Your objective ▸
Reproduce the items word for word, starting at the line that contains "What do you see at coordinates (574, 41)" and ending with the final item, both included. Omit the pictures.

Task inputs ▸
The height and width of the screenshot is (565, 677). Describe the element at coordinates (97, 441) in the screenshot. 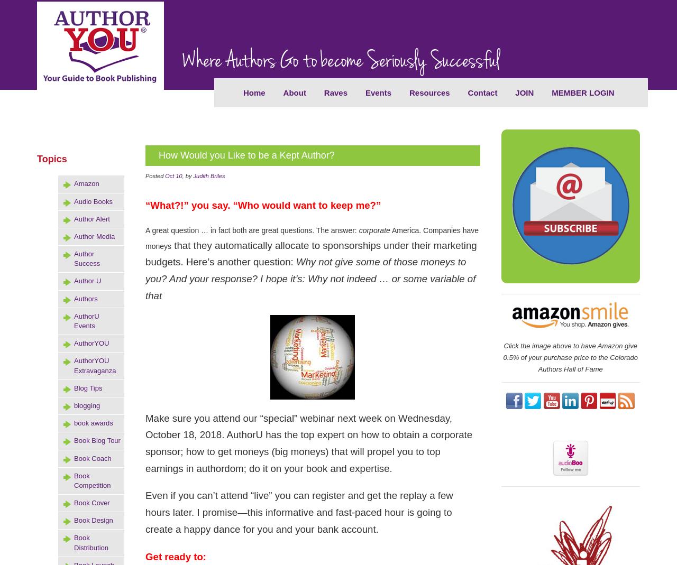

I see `'Book Blog Tour'` at that location.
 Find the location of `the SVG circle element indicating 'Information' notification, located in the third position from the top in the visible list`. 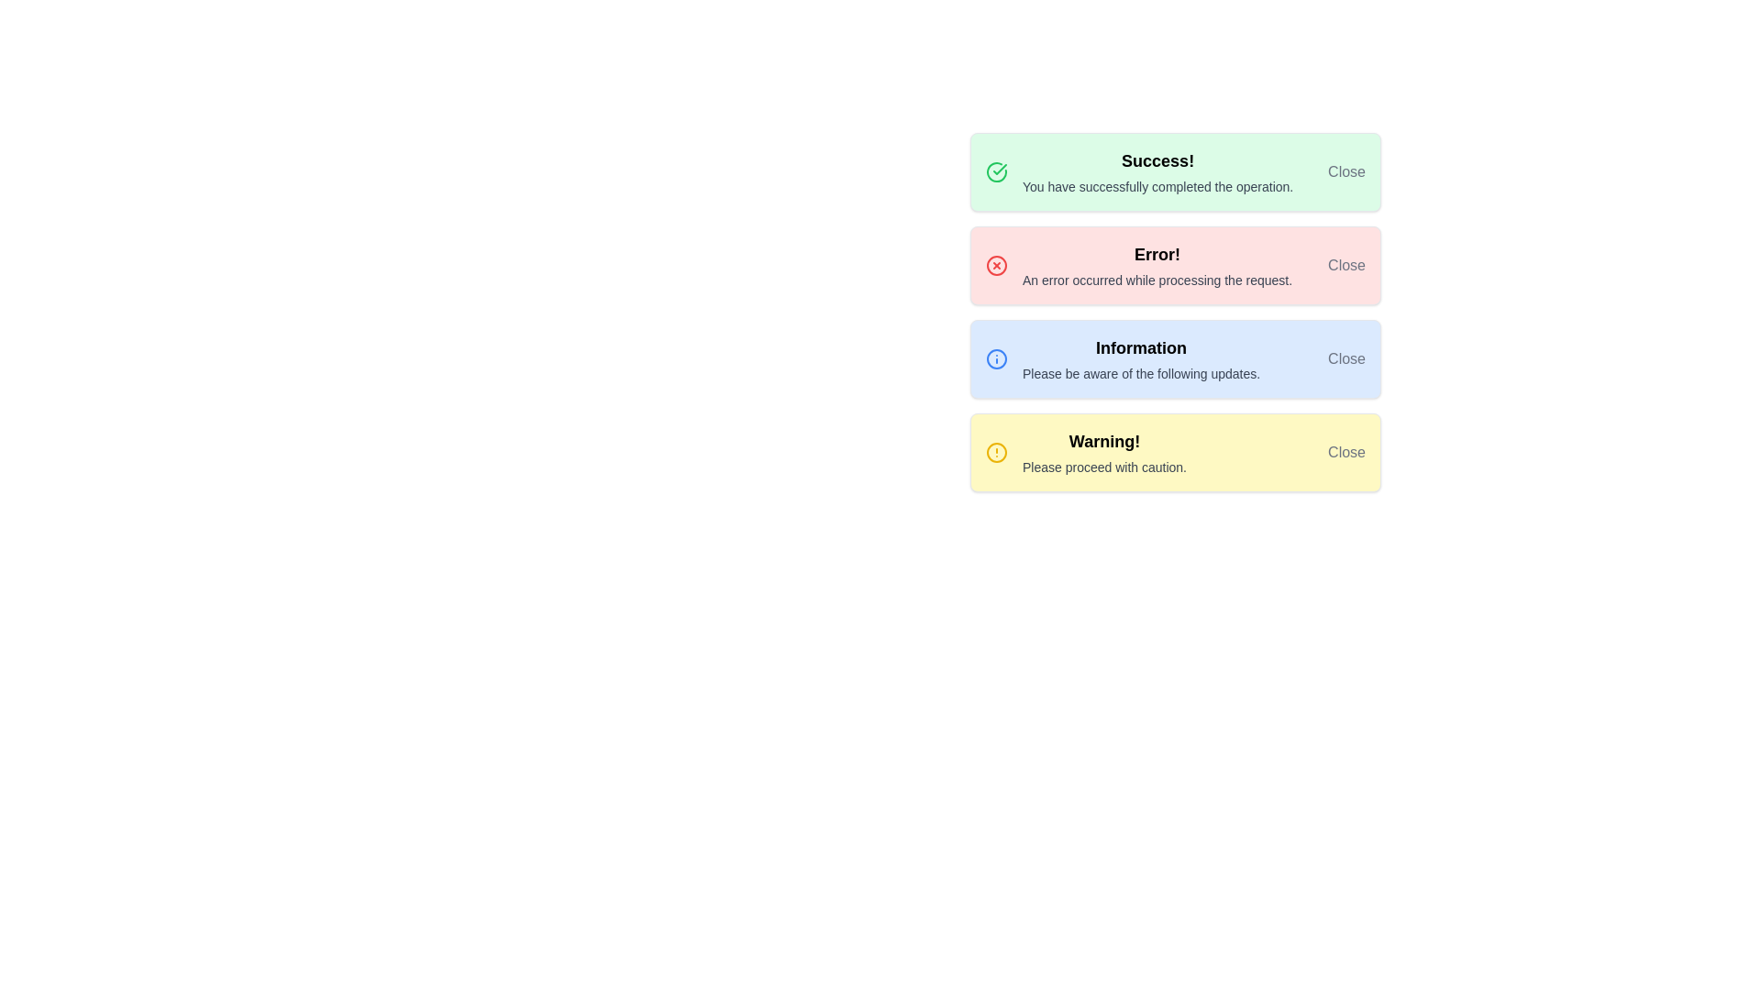

the SVG circle element indicating 'Information' notification, located in the third position from the top in the visible list is located at coordinates (995, 360).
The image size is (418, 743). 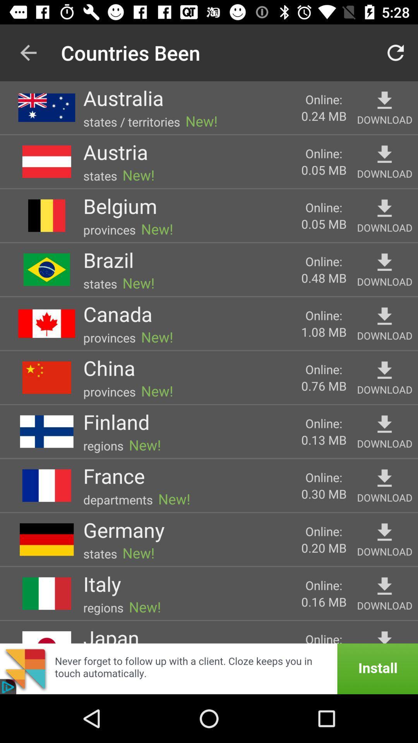 What do you see at coordinates (101, 584) in the screenshot?
I see `the icon above the regions item` at bounding box center [101, 584].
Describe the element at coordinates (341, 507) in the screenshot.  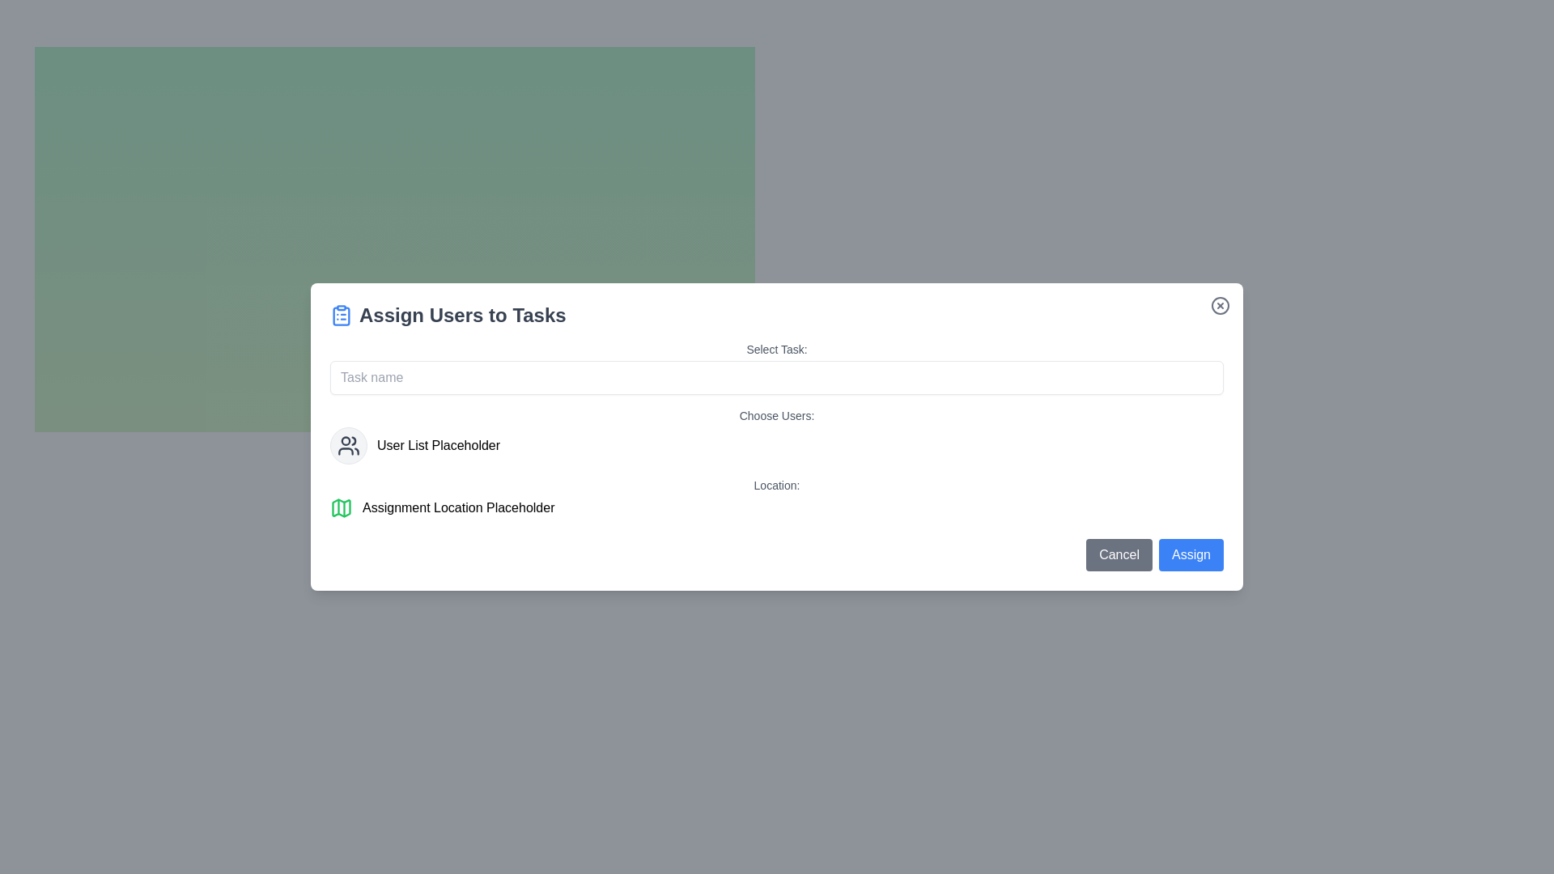
I see `the green map-like icon with a fold-like appearance, located in the 'Assignment Location Placeholder' section below the 'User List Placeholder'` at that location.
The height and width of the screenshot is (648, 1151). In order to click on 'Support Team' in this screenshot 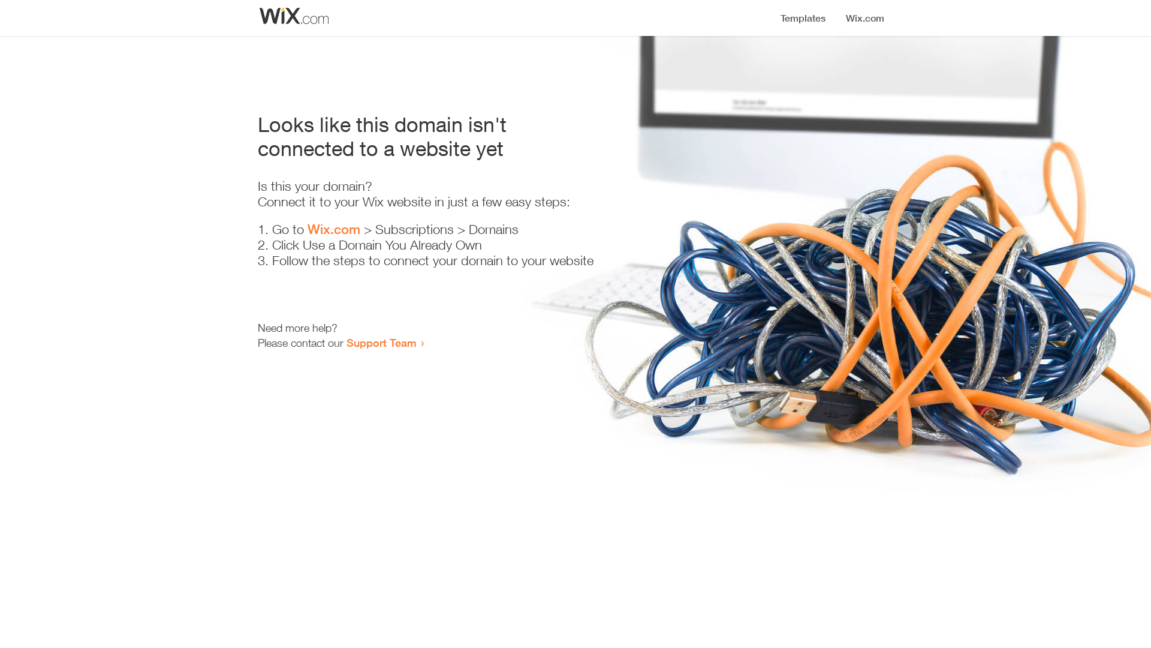, I will do `click(381, 342)`.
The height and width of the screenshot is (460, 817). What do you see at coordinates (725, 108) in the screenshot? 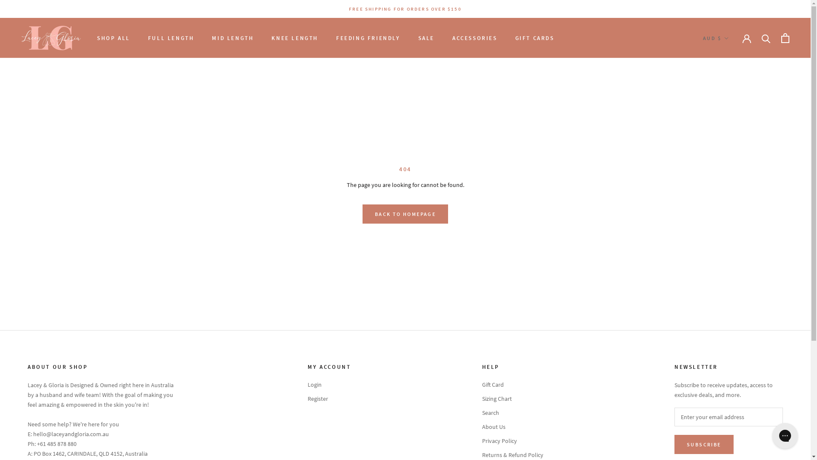
I see `'NZD'` at bounding box center [725, 108].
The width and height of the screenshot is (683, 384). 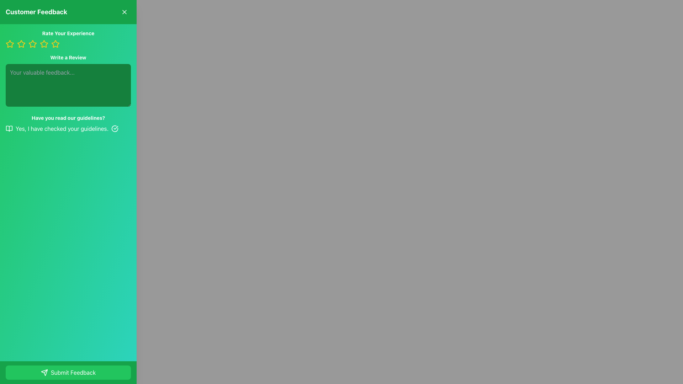 What do you see at coordinates (9, 129) in the screenshot?
I see `the outlined green book icon located to the left of the text 'Yes, I have checked your guidelines.' in the 'Have you read our guidelines?' section` at bounding box center [9, 129].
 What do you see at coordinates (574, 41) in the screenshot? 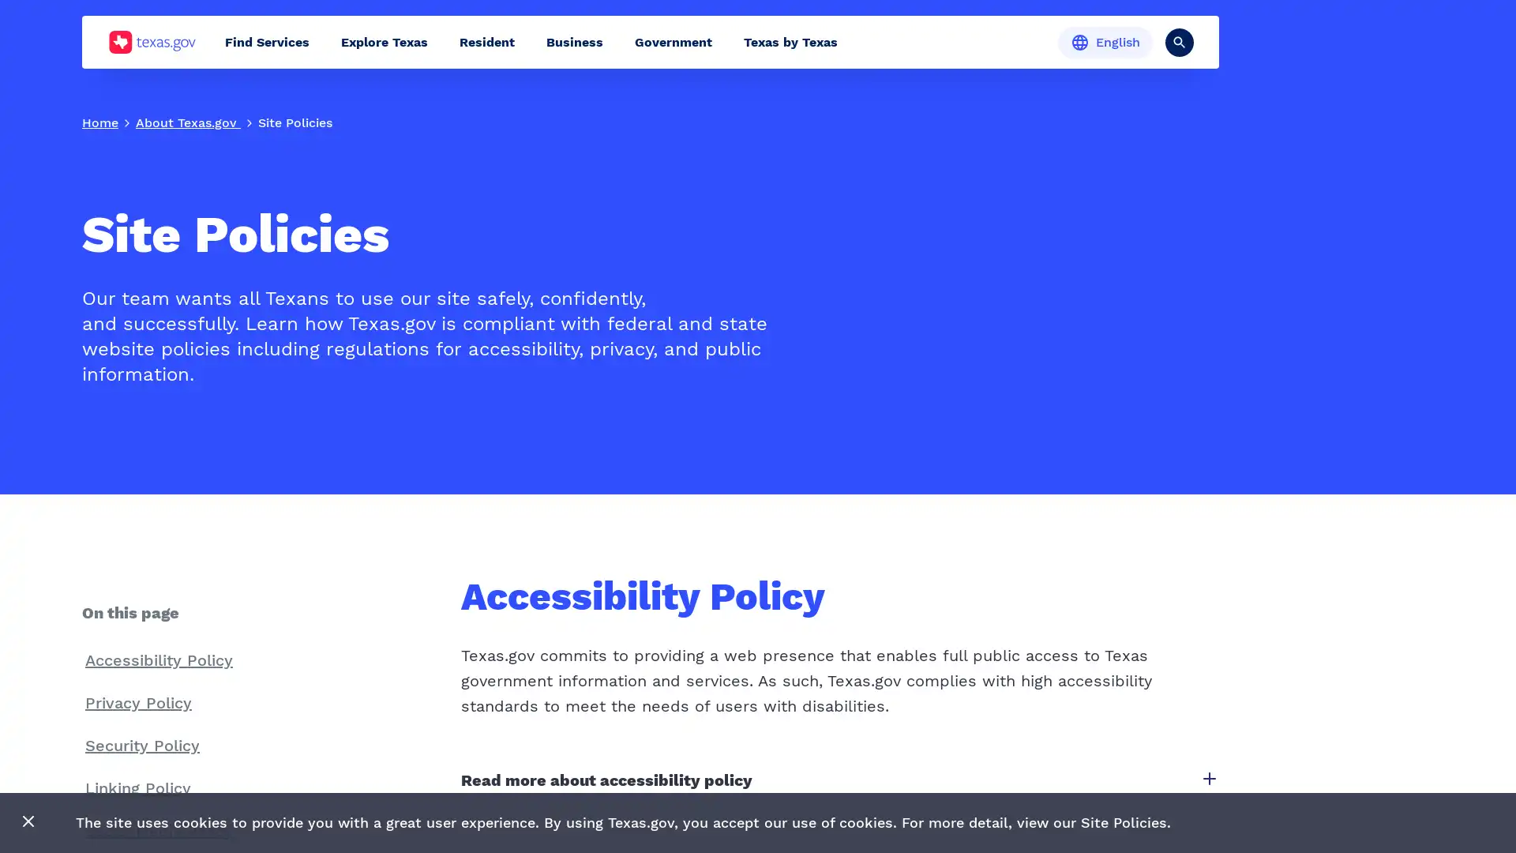
I see `Business` at bounding box center [574, 41].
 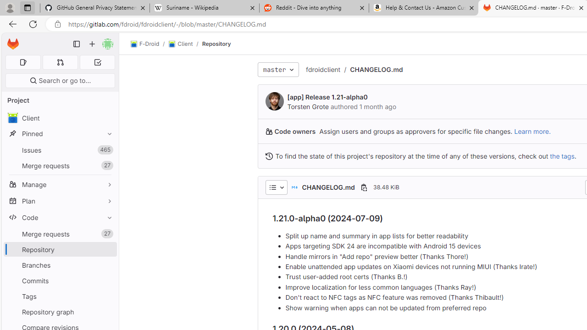 What do you see at coordinates (60, 201) in the screenshot?
I see `'Plan'` at bounding box center [60, 201].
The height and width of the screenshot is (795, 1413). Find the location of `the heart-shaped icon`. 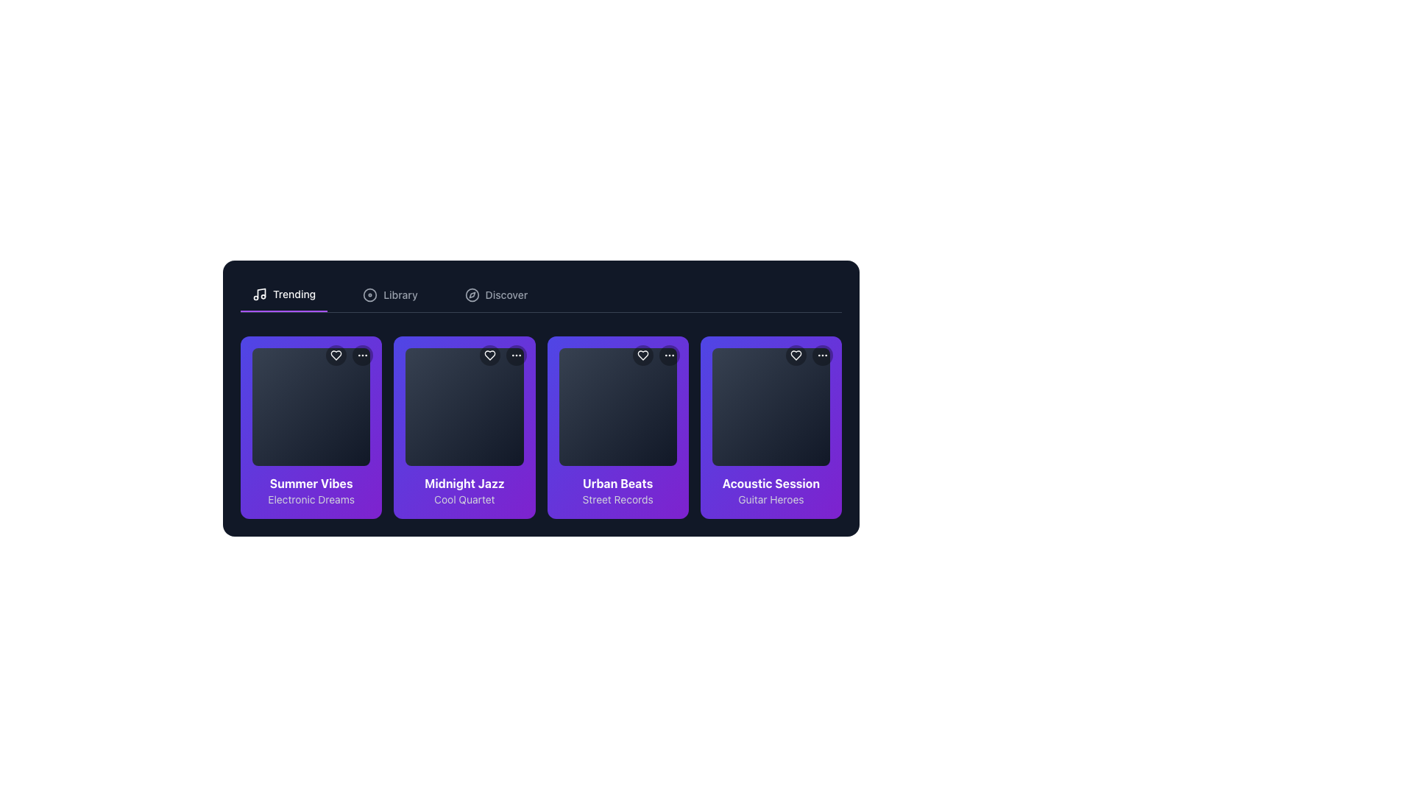

the heart-shaped icon is located at coordinates (336, 355).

The solution ▸
 What do you see at coordinates (574, 41) in the screenshot? 
I see `Business` at bounding box center [574, 41].
  What do you see at coordinates (60, 201) in the screenshot?
I see `'Plan'` at bounding box center [60, 201].
The height and width of the screenshot is (795, 1413). Find the location of `the heart-shaped icon`. 

the heart-shaped icon is located at coordinates (336, 355).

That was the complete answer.